Pour ces organisations de la société civile, une transition est “une violation de la constitution et est contre toutes les dispositions légales”. La plateforme demande ainsi à toutes les institutions de s’y opposer et de se poser en exemple dans le respect de la loi.
Afin de garantir la tenue des élections en fin d’année comme prévu, la société civile demande entre autres à l’Assemblée nationale de garantir l’octroi d’un budget suffisant à la CENI pour l’organisation des scrutins. “C’est la responsabilité de l’Assemblée nationale de voter le budget de l’Etat, on invite ainsi la Chambre basse à inciter l’exécutif à corriger le budget actuel pour que celui-ci réponde aux besoins de l’organisation des élections”.
La société civile réitère aussi une énième fois sa demande concernant la révision du code électoral. Pour elle, la Ceni a fait un grand pas en réunissant tous les acteurs concernés le 24 mars dernier. Une réunion à l’issue de laquelle la majorité des acteurs se sont dits convaincus que la loi électorale avait besoin d’amélioration et demandent ainsi à l’Assemblée nationale de prendre ses responsabilités. “En tant qu’organe législatif, l’Assemblée nationale a la lourde tâche de proposer et voter des améliorations afin de garantir des élections justes et propres”, suggère la plateforme.
Le financement des élections reste pour le moment dans le flou. La Ceni avait déjà annoncé un budget de 140 milliards d’ariary pour les élections alors que seuls 40 milliards sont inscrits dans la loi de finances initiale de 2023. Lors d’une rencontre avec l’Union européenne, le gouvernement aurait déjà indiqué que le budget demandé par la Ceni devrait être revu à la baisse.

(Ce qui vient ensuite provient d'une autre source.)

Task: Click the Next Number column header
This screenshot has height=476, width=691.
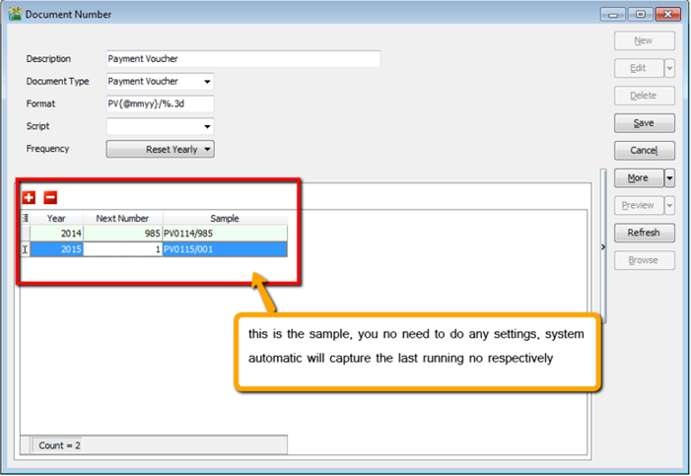Action: [x=123, y=218]
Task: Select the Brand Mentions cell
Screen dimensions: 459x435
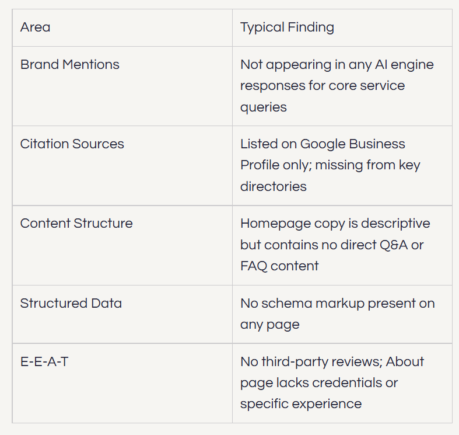Action: pyautogui.click(x=122, y=86)
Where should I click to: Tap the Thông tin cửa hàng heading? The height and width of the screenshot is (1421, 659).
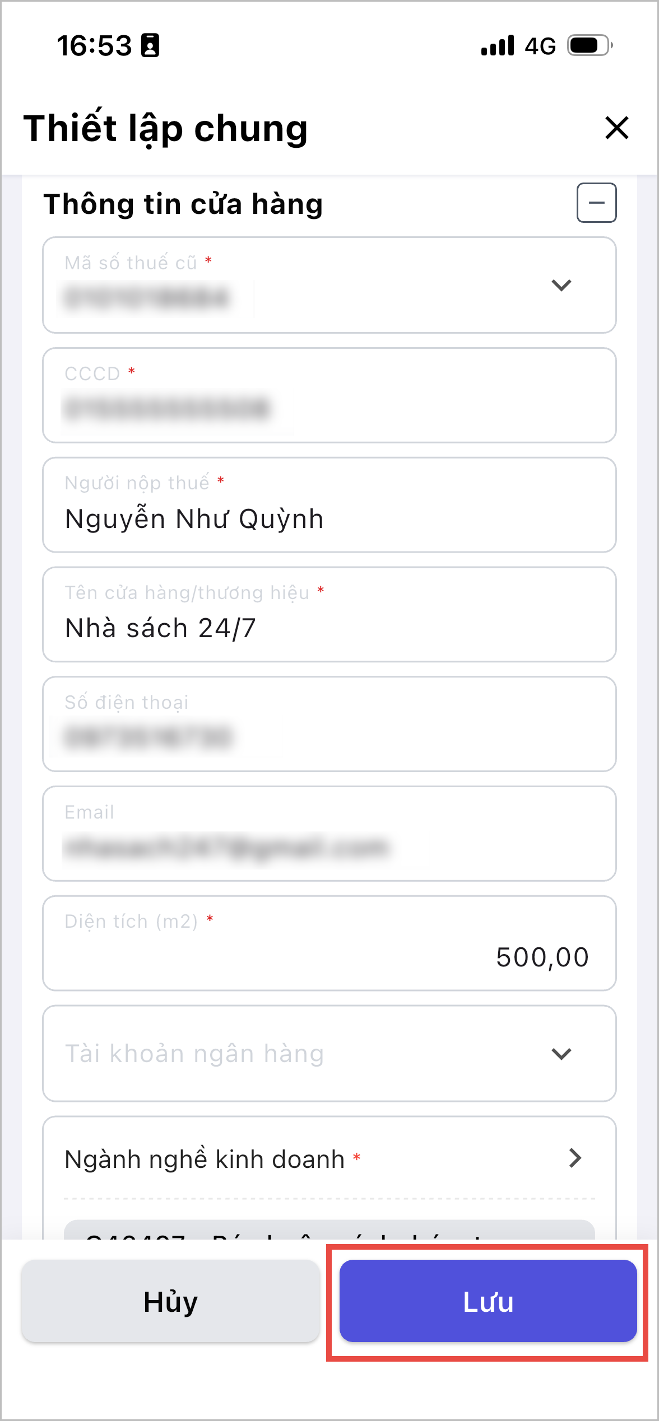pos(183,204)
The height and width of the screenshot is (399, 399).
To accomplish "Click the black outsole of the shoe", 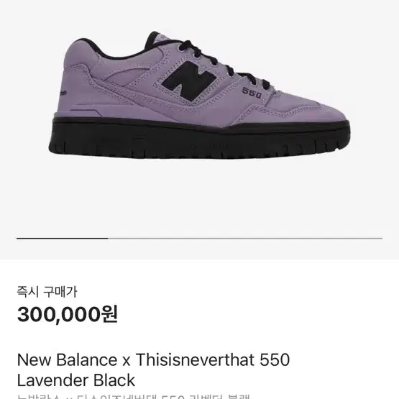I will [199, 139].
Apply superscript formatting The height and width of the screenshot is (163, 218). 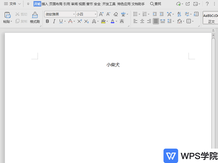coord(79,21)
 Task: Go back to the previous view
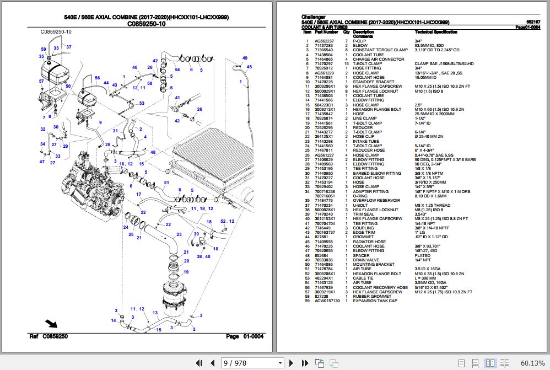319,363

Pour l’instant, ni le projet de loi de finances rectificative ni le budget de la Ceni qui y sera inscrit ne sont pas encore disponibles. Il faut encore attendre la décision du gouvernement sur le sujet, avait indiqué le grand argentier la semaine dernière en marge d’une signature à Antaninarenina. Le projet de loi de finances rectificative n’est pas encore passé en Conseil des ministres et n’est donc pas encore à l’ordre du jour de l’Assemblée nationale actuellement en session ordinaire.